Court hearings occurred in December 2018 over Iowa Square Realty's ownership of the mall due to issues with maintenance, unpaid rent, and taxes. The mall in December was $243,000 in debt due to unpaid rent and taxes. Ownership of the mall was given to GFM-23 (McConnell family) by the court in January 2019 due to Iowa Square Realty not paying a court ordered $25,000 bond. Issues in early 2019 include the parking lot and a leaky roof. The mall's tax assessment issues were resolved in June 2019.

=== JCPenney lawsuits ===
In August 2019, GFM-23 reached an agreement to sell the mall to Akron-based developer LRC Realty, who had previously redeveloped a similar mall, The Block Northway, in Pittsburgh's North Hills. On November 7, 2019, the JCPenney Corporation filed a complaint against GFM-23, citing its 1960s lease and owner agreements with the McConnell family and other parties. This agreement was interpreted by JCPenney as giving them the right to approve any changes to the mall's building. The McConnell family argued that these lease agreements were expired, while JCPenney argued that a lease extension agreement in 2003 extended the original 45-year terms of those in the 1960s. This led to LRC Realty not completing their purchase of the mall.

In February 2022, the McConnell family won a Court of Common Pleas decision against JCPenney regarding the mall's redevelopment. Thereafter, in August 2022, the mall was sold to Cleveland-based Butterfli Holdings LLC, a subsidiary of Flicore LLC, which prompted JCPenney to appeal the case to the Pennsylvania Superior Court and Supreme Court. These appeals were denied on October 13, 2023.
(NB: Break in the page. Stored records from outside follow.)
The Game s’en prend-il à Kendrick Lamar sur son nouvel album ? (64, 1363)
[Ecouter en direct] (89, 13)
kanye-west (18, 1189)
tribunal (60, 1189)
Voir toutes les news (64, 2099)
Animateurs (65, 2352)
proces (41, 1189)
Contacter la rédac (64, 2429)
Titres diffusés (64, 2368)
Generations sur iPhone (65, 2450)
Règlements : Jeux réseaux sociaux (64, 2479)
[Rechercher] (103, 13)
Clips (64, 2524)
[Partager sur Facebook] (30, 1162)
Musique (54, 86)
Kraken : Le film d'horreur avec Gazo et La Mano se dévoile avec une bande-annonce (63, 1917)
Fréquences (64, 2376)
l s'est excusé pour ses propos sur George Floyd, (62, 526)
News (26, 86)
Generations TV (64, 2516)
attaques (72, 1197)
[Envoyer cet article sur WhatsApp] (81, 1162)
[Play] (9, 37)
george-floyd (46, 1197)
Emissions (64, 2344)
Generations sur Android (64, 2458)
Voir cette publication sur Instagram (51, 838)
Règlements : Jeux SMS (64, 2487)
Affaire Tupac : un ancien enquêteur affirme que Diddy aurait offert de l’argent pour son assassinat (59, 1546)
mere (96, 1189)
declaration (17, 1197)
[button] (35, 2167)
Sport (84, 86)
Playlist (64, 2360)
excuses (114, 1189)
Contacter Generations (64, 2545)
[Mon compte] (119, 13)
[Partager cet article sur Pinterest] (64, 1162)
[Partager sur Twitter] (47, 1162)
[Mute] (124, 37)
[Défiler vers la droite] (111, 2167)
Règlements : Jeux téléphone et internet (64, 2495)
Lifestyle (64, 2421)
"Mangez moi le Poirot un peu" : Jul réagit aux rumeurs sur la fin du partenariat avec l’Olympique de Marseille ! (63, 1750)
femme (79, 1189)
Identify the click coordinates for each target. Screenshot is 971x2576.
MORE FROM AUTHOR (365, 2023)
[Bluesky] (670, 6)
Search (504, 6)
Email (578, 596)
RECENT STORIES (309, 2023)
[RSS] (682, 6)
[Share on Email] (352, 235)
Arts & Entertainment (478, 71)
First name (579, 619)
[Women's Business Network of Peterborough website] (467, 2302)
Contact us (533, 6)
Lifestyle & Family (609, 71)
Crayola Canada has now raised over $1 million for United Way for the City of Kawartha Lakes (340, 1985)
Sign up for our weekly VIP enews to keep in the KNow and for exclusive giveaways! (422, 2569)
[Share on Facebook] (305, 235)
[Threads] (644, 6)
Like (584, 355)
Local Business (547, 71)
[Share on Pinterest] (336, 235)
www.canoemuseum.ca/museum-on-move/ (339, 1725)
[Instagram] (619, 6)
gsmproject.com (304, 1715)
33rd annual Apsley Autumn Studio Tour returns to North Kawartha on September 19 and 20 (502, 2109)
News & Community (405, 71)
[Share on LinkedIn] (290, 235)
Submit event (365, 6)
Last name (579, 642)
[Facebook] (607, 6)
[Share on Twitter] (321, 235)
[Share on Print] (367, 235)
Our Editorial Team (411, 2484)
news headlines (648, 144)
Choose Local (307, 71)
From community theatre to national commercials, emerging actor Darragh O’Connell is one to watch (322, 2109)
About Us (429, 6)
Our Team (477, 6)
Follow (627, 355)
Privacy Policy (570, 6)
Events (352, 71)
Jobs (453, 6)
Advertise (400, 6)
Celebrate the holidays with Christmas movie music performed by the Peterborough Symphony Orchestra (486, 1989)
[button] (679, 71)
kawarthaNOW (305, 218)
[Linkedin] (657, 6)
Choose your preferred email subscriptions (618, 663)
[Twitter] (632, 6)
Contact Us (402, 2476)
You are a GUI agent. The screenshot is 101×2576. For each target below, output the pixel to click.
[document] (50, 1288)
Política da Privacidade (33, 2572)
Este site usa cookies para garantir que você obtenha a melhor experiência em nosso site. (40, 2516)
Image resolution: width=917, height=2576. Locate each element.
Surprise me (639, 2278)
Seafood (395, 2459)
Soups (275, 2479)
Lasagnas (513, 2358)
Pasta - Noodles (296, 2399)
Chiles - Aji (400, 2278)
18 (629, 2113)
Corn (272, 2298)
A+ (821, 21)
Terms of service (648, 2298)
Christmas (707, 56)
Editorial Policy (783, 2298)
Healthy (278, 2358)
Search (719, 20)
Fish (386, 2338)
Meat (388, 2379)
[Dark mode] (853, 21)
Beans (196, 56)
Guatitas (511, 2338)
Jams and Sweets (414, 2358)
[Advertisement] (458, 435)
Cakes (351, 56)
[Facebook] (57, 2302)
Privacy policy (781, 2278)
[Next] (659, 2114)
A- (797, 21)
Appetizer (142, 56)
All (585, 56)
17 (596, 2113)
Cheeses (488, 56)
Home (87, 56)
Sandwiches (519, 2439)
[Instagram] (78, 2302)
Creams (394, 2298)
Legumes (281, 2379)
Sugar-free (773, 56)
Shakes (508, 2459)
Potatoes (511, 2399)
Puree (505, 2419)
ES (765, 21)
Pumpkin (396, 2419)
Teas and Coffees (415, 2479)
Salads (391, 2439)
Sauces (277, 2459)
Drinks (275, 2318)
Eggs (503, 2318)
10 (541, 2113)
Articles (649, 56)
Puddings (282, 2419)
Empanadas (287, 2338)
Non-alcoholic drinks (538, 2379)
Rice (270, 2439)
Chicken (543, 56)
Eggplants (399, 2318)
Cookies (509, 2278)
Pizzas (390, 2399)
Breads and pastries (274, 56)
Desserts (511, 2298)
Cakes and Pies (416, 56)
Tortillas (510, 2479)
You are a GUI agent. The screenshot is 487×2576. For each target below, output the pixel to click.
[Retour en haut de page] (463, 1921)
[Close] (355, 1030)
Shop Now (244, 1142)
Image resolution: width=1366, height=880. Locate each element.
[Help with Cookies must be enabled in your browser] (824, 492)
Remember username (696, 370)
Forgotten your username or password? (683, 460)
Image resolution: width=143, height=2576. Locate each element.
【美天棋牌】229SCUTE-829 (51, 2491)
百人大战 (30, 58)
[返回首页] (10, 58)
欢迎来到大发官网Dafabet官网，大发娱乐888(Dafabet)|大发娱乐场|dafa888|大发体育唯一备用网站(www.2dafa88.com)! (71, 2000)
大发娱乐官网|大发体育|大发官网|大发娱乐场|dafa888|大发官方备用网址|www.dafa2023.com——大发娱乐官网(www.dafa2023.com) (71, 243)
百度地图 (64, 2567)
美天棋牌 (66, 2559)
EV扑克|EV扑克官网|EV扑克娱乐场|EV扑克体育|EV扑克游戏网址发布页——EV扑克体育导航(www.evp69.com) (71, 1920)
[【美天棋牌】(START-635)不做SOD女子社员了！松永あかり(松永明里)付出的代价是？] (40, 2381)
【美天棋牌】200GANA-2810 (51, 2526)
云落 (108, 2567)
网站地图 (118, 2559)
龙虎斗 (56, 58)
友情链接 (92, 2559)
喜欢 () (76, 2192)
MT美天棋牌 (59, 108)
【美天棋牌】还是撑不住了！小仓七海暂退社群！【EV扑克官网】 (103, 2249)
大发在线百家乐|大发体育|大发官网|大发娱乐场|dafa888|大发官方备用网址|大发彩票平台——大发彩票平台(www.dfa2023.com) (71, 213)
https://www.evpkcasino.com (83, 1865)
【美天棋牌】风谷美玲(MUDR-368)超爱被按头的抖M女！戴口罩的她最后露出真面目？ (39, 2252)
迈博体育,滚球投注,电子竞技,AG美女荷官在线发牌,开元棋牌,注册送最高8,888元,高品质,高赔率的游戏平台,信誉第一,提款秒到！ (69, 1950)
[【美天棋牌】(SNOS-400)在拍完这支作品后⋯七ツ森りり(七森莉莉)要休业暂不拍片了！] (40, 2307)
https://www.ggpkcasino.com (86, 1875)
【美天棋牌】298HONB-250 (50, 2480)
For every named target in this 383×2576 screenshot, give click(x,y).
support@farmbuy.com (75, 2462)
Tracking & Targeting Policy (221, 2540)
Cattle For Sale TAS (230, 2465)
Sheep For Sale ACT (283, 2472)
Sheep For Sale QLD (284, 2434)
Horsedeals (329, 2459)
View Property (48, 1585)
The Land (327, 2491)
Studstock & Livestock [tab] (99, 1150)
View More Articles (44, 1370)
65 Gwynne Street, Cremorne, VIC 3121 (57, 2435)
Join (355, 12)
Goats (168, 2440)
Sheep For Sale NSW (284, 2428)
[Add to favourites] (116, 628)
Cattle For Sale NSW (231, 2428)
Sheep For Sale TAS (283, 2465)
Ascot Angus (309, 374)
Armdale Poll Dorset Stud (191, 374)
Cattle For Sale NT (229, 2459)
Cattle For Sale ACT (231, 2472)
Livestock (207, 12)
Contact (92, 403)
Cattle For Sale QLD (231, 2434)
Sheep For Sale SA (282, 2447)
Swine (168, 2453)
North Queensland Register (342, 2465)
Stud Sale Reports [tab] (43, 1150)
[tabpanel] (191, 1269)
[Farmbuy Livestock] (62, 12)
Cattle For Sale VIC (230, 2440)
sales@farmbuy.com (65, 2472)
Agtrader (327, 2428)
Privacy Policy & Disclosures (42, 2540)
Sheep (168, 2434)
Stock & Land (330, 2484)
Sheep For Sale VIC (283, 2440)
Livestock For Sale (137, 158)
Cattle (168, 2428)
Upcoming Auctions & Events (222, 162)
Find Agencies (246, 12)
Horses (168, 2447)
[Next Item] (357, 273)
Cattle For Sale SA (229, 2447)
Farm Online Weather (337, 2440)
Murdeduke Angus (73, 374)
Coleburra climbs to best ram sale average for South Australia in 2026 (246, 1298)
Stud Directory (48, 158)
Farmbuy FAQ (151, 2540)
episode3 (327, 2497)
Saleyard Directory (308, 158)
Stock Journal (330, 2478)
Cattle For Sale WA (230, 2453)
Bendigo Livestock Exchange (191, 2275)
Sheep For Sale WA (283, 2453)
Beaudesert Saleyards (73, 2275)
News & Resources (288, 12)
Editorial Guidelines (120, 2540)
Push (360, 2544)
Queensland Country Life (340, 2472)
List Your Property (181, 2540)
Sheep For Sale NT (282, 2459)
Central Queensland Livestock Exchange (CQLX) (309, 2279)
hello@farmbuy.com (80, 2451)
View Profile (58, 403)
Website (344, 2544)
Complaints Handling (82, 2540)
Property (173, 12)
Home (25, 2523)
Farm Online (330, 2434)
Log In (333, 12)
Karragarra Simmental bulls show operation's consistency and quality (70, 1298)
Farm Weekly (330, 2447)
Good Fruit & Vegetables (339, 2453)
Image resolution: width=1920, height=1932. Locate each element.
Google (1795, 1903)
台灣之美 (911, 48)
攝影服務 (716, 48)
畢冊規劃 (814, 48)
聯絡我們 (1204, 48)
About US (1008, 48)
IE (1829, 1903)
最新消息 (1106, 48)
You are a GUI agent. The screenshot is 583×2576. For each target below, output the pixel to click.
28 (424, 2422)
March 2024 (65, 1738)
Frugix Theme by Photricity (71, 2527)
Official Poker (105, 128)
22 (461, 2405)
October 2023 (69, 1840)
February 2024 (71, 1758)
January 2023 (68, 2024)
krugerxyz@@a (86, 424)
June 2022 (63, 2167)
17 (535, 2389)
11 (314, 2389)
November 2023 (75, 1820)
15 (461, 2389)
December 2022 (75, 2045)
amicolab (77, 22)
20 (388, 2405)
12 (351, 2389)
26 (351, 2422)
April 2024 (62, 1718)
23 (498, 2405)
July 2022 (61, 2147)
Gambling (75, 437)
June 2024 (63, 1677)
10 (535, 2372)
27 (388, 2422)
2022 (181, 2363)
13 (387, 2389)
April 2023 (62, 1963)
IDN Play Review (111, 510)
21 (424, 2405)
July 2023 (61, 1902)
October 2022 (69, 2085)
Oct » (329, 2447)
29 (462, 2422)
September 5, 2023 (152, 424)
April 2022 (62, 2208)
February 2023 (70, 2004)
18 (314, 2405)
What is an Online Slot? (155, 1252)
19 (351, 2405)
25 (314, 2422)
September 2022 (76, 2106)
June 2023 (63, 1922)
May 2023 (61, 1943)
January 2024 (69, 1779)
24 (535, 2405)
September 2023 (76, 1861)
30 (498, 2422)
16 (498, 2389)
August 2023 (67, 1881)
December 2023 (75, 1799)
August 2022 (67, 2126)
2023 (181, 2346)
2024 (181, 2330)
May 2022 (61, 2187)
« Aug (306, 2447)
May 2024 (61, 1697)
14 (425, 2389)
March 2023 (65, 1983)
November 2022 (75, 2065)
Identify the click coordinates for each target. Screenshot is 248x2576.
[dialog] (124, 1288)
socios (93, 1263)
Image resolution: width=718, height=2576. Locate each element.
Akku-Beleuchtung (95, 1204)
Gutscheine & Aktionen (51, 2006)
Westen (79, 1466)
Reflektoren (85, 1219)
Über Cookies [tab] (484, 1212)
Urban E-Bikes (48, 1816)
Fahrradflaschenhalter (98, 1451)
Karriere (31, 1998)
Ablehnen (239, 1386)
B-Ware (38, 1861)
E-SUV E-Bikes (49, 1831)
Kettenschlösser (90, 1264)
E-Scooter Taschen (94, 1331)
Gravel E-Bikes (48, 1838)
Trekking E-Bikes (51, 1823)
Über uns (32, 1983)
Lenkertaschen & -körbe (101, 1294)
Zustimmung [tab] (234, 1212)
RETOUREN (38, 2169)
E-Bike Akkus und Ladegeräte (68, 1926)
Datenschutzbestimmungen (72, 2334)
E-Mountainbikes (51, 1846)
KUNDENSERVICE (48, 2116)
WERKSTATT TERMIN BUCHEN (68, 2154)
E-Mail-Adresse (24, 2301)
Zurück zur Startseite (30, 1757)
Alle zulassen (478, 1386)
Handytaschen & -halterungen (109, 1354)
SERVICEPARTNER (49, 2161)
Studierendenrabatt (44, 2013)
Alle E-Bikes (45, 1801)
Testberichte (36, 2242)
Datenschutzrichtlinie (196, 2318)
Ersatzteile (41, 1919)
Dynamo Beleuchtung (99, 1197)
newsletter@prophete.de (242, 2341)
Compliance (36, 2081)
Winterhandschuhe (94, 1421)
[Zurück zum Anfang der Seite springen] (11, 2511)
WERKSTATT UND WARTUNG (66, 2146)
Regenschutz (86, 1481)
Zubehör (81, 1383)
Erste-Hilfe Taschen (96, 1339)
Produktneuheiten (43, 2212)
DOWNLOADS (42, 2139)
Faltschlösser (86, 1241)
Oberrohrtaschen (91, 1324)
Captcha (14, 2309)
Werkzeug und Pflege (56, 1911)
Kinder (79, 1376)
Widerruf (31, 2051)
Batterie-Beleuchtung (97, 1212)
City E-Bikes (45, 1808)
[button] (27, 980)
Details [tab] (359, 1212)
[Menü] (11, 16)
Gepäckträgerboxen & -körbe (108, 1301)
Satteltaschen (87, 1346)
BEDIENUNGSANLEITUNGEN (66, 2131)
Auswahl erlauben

On March 8, 2023, Butterfli Holdings sent an eviction notice to JCPenney which would have resulted in its closure by April 8, 2023. JCPenney still occupied the site in August, prompting Butterfli Holdings to announce its intent to sue JCPenney for refusal to vacate the property. In January 2024, JCPenney announced it would close at the Shenango Valley Mall in May. JCPenney closed on May 5, 2024.

=== Closure, demolition and redevelopment ===
On May 31, 2024, the Shenango Valley Mall permanently closed. Demolition began on January 6, 2025, and redevelopment plans were announced on January 13. Demolition was completed on February 23, 2025. The property is to be renamed to Hickory Fields, and its first phase in the western half of the property will include several establishments including Chili's, LongHorn Steakhouse, Chick-fil-A, and Target.